Karlsruhe (dpa) - Baden-Württembergs CDU-Chef Thomas Strobl hat den Landesparteitag zu einer schonungslosen Abrechnung mit Ex-Ministerpräsident Stefan Mappus genutzt. Es sei der Eindruck entstanden, dass Mappus beim EnBW-Deal dem Investmentbanker Dirk Notheis die Kontrolle überlassen habe.

«Damit ist ein Schaden für die Glaubwürdigkeit der Politik und der CDU entstanden», sagte der Parteichef am Samstag vor 350 Delegierten in Karlsruhe. «Es muss das Primat der Politik gelten.» Der E-Mail-Verkehr zwischen Mappus und Notheis zum Kauf der Anteile an dem Energieversorger mache ihn «fassungslos und fasst mich an».

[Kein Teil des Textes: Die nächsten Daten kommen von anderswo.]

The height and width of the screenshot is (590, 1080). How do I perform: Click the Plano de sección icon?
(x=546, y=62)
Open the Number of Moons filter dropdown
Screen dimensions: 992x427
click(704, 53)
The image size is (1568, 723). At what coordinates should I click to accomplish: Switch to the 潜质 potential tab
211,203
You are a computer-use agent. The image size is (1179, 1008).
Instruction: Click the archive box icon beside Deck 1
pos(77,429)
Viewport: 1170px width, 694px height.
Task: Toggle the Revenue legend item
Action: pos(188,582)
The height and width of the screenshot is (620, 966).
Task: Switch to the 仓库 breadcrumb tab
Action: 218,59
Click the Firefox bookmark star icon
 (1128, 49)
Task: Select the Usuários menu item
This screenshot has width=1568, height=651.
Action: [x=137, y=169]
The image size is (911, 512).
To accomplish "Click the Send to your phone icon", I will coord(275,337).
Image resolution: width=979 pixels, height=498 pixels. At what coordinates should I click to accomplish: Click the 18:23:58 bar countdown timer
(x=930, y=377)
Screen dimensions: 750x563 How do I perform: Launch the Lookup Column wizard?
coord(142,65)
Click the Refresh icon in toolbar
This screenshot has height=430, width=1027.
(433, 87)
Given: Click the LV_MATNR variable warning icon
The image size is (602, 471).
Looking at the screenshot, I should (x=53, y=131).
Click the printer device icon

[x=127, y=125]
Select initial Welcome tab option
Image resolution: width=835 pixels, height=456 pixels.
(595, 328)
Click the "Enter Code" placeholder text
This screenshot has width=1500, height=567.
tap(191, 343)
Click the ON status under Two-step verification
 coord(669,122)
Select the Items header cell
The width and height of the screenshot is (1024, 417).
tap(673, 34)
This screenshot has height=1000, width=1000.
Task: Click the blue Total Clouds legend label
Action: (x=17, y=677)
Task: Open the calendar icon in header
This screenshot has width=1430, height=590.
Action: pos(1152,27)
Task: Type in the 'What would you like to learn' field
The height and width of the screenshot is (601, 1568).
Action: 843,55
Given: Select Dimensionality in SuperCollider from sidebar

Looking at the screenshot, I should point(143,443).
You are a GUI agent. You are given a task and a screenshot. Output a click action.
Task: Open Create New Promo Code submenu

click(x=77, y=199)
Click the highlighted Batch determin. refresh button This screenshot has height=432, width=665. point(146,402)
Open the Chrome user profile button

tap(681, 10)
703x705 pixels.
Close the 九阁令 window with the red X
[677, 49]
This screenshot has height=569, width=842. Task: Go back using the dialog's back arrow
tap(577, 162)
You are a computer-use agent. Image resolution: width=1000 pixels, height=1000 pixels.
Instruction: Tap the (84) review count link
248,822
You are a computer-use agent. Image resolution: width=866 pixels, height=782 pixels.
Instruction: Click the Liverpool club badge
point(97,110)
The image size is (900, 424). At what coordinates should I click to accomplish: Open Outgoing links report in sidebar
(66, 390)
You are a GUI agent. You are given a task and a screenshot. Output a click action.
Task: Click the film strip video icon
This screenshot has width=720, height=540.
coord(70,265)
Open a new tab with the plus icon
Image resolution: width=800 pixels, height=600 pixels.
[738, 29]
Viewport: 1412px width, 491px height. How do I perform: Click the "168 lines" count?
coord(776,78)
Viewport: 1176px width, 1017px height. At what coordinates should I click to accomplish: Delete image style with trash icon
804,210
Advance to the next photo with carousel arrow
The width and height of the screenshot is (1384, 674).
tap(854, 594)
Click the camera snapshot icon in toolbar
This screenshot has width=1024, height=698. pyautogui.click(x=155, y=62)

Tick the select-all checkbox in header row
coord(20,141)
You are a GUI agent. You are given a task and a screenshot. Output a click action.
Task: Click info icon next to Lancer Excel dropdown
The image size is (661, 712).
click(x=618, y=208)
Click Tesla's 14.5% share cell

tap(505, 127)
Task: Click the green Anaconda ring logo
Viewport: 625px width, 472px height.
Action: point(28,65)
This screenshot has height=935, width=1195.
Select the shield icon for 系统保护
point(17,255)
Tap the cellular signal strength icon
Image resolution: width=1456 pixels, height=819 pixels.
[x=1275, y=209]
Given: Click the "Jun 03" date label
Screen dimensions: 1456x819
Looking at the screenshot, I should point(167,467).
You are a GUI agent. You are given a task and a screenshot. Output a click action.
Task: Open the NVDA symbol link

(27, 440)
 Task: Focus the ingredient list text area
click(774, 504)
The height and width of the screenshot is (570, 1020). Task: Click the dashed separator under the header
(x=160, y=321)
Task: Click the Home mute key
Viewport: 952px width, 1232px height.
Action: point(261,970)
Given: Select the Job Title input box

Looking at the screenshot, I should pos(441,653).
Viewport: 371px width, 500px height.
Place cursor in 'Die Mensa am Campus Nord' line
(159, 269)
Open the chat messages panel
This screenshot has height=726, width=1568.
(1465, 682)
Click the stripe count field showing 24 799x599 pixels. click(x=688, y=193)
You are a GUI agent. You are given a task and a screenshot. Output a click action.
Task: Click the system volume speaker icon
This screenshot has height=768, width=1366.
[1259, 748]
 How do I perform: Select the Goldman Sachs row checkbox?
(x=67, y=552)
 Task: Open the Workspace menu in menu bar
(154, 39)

Nun stehe auch noch der «ungeheuerliche Vorwurf» im Raum, Mappus habe wissentlich einen überhöhten Kaufpreis akzeptiert. Er könne dies nicht beurteilen, dafür seien nun die Gerichte zuständig. «Deshalb sollten wir Stefan Mappus nicht vorverurteilen», sagte Strobl und erhielt erstmals größeren Applaus. Wahr sei aber auch, dass der Staatsgerichtshof die Umgehung des Parlaments gerügt habe. Zudem habe der Rechnungshof erklärt, Mappus hätte den Kaufpreis besser prüfen müssen. «Wir sollten nicht der Versuchung erliegen, zu verteidigen, was nach jetzigem Kenntnisstand nicht zu verteidigen ist.»

Die Südwest-CDU stehe gut ein Jahr nach der verlorenen Landtagswahl vor einer «der schwersten Bewährungsproben». Es führe kein Weg daran vorbei, auch eigene Versäumnisse einzugestehen. «Unser Fehler war, dass wir allzu lange und allzu unkritisch gefolgt sind.» Doch die Landes-CDU wolle sich nicht in Mithaftung nehmen lassen. «Wir werden nicht zulassen, dass unsere Partei kaputtgemacht wird», rief Strobl den Delegierten zu.